# Topic Modeling
#### RIHAD VARIAWA
#### 18-03-2019

The dataset used for this analysis can be found using the following [link](https://www.kaggle.com/therohk/million-headlines)

## About the Dataset:
This includes the entire corpus of articles published over a period of 15 years by the ABC website in the given time range. With a volume of 200 articles per day and a good focus on international news, we can be fairly certain that every event of significance has been captured here.

Digging into the keywords, one can see all the important episodes shaping the last decade and how they evolved over time. Ex: financial crisis, iraq war, multiple US elections, ecological disasters, terrorism, famous people, Australian crimes etc.

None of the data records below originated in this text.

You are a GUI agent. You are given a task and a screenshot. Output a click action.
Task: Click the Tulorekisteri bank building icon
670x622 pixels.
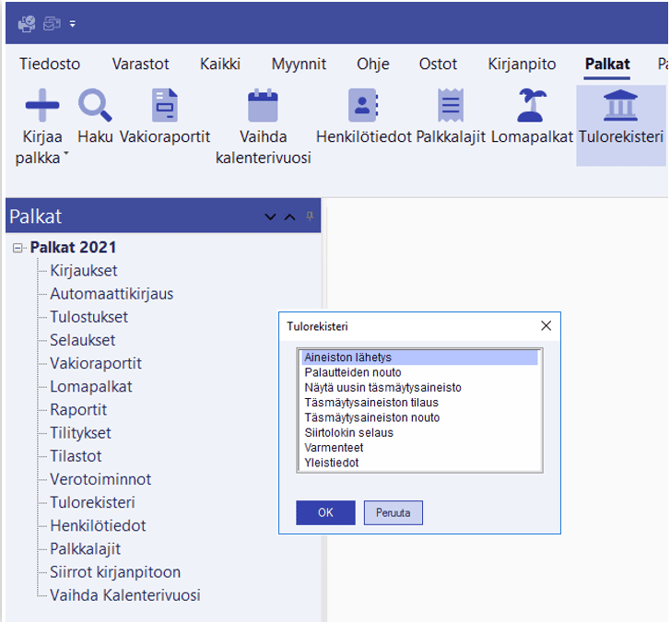(621, 106)
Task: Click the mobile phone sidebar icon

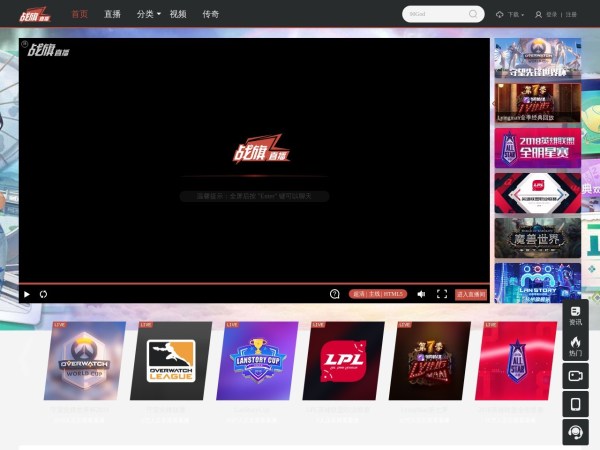Action: [575, 404]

## Purpose of this analysis
We will build a statistical model for discovering the abstract “topics” that occur in a collection of documents, using Latent Dirichlet Allocation (LDA) as an example of topic modeling to classify text in a document by a particular topic. It builds a topic per document model and words per topic model, modeled as Dirichlet distributions.

### Import the Data

In [0]:
from google.colab import files
uploaded = files.upload()

Saving abcnews-date-text.csv.zip to abcnews-date-text.csv (1).zip


In [0]:
!unzip abcnews-date-text.csv.zip

Archive:  abcnews-date-text.csv.zip
  End-of-central-directory signature not found.  Either this file is not
  a zipfile, or it constitutes one disk of a multi-part archive.  In the
  latter case the central directory and zipfile comment will be found on
  the last disk(s) of this archive.
unzip:  cannot find zipfile directory in one of abcnews-date-text.csv.zip or
        abcnews-date-text.csv.zip.zip, and cannot find abcnews-date-text.csv.zip.ZIP, period.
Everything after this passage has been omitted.